Droit à l’oubli Google change les règles

Droit à l’oubli

Google change les règles

Publié le : 05/02/2016 

Dans quelques semaines, les résultats d’une recherche dans Google ne seront plus exactement les mêmes pour les internautes européens et pour les autres. Le moteur de recherche va en effet bloquer sur Google.com les liens déréférencés au nom du « droit à l’oubli » lorsque l’internaute est basé en Europe. Il espère ainsi satisfaire le G29, groupe de travail européen sur la protection des données personnelles. Parmi ses membres, seule la Cnil (Commission nationale de l’informatique et des libertés) pourrait tiquer encore, mais ses moyens d’action sont limités. Explications.

 

Vous avez participé, mineur(e), à un jeu-concours dont la presse locale s’était fait l’écho sur Internet ? Votre nom est cité dans un article en ligne traitant d’une sombre affaire à laquelle vous n’êtes pas directement lié(e) ? Vous pouvez demander à Google de supprimer les liens vers ces contenus qui sortent quand on saisit votre nom dans le moteur de recherche. En effet, depuis le printemps 2014 et une décision historique de la Cour de justice de l’Union européenne, le « droit à l’oubli » oblige le moteur de recherche à examiner votre demande (sans obligation toutefois d’y accéder).

Mais Google et le G29 (qui regroupe les Cnil européennes) ont une interprétation différente de la mise en application de cette mesure. Google accepte de déréférencer les liens, mais uniquement sur les déclinaisons européennes de son moteur de recherche (Google.fr, Google.es, Google.it, etc.) et pas sur Google.com. Explication de Google : il est impossible d’imposer à tous les internautes de la planète des décisions qui découlent du seul droit européen. Autrement dit, en se connectant sur Google.com, un internaute, où qu’il soit, tombe sur les liens supprimés au nom du droit à l’oubli européen. En France, la Cnil (Commission nationale de l’informatique et des libertés) n’a jamais été d’accord avec cette interprétation, rejetée officiellement en septembre 2015.

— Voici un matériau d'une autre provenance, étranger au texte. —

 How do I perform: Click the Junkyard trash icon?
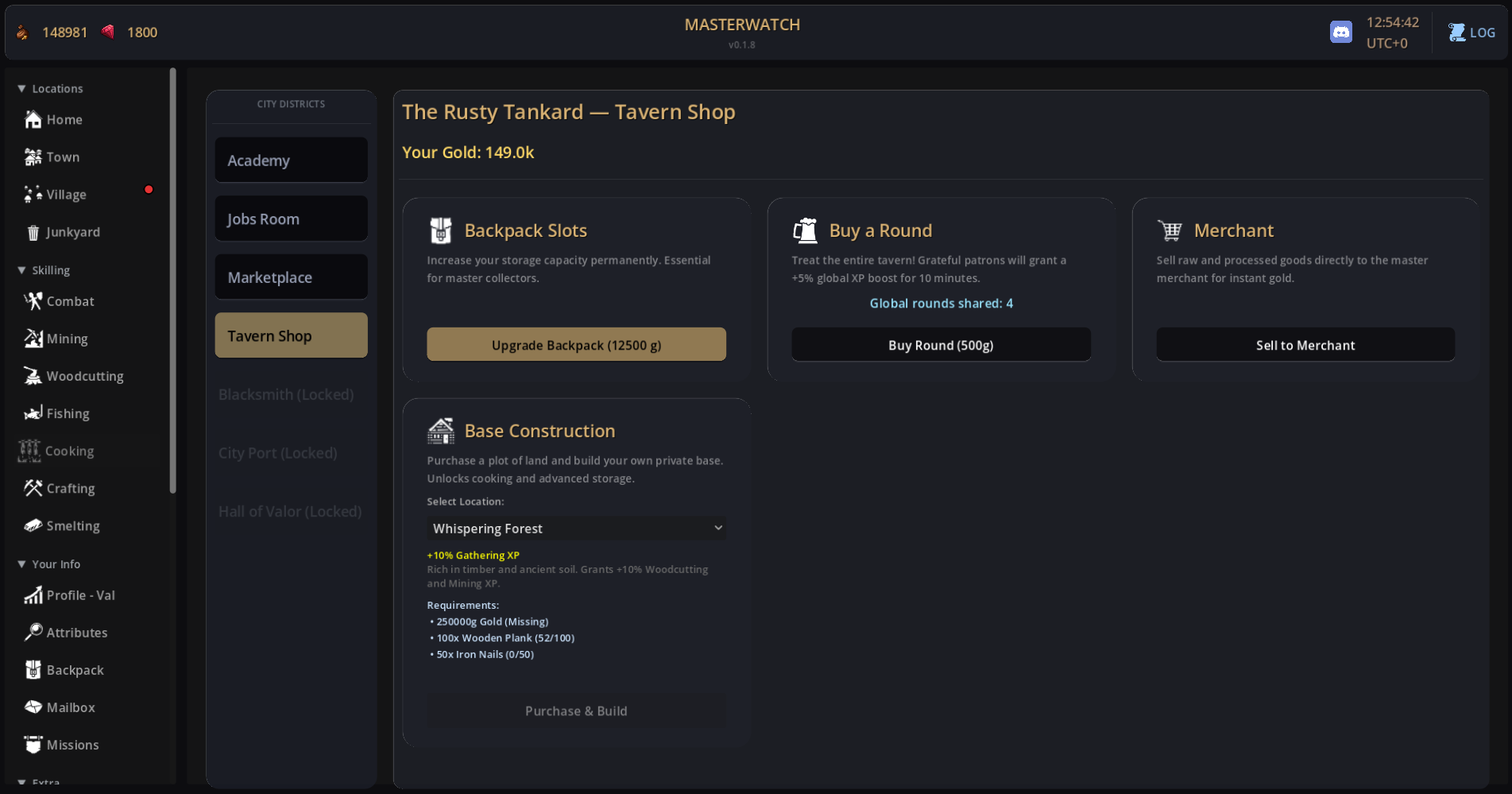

Géolocaliser l’internaute grâce à son adresse IP

Dans les faits, ce point de blocage concerne assez peu d’internautes puisque nous sommes 98 % à nous connecter à la version locale de Google (Google.fr depuis la France, par exemple). Google va toutefois infléchir sa position. Dans quelques semaines, le moteur examinera l’adresse IP (numéro d’identification d’un appareil connecté à Internet) de l’internaute avant d’afficher la page de résultats de Google.com. Cette adresse IP lui permettra de géolocaliser l’internaute. S’il se trouve en Europe, les liens déréférencés n’apparaîtront pas. Mais s’il est ailleurs dans le monde, si. Google espère ainsi satisfaire le G29, et pourquoi pas… la Cnil. Celle-ci refuse pour le moment de commenter cette initiative. Mais elle n’aura pas vraiment d’autre choix que de s’en tenir à ce compromis. Plusieurs homologues européens se sont déjà dits satisfaits. C’est notamment le cas de  l’ICO (1) britannique, mais aussi de l’AEPD (2) espagnole, celle-là même qui avait saisi la Cour de justice européenne et induit, ce faisant, l’introduction du droit à l’oubli. 

 

Mise à jour du 25 mars 2016

La Cnil estime que le déréférencement sur Google.com en fonction du pays d’origine de la recherche (l’internaute étant localisé par l’adresse IP de son ordinateur) est insuffisant. « Contrairement à ce qu’affirme Google, le déréférencement sur toutes les extensions ne limite pas la liberté d’expression dans la mesure où il n’entraîne aucune suppression du contenu sur Internet », explique la Commission. En effet, lorsqu’un internaute obtient le déréférencement d’une page, la page ne disparaît pas : seul le lien qui y mène est supprimé. Elle a donc prononcé le 24 mars 2016 une sanction de 100 000 € à l’encontre de Google. Le géant du Web a déjà annoncé qu’il allait faire appel de cette décision devant le Conseil d’État.